Honolulu Star-Advertiser

Saturday, April 27, 2024 77° Today's Paper


Business

Queen’s pays $1.5M to settle allegations of Medicare fraud

1/1
Swipe or click to see more
JAMM AQUINO / AUGUST 8

The Queen’s Medical Center paid $1.5 million to the U.S. Justice Department to settle a case involving implanted cardiac devices that were in violation of Medicare coverage requirements.

The Justice Department announced Friday that it had reached settlements totaling more than $250 million with nearly 500 hospitals in 43 states where cardioverter defibrillators were implanted in Medicare patients too soon after they suffered a heart attack or had heart bypass surgery or angioplasty.
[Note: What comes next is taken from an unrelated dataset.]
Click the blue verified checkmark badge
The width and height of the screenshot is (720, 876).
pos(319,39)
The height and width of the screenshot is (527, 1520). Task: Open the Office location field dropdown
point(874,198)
"The Queen’s Medical Center denies any intentional wrongdoing, but has agreed to settle this matter expeditiously so that its resources may be spent on providing quality health care," said John Nitao, vice president and general counsel for Queen’s Health Systems, the hospital’s parent company, in a statement.

Medicare sets waiting periods of up to 90 days before implanting the $25,000 devices, which deliver mild electric shocks to restore a normal heart rhythm. Clinical trials have shown the heart often recovers its own rhythm during that time, making the pricey defibrillators unnecessary.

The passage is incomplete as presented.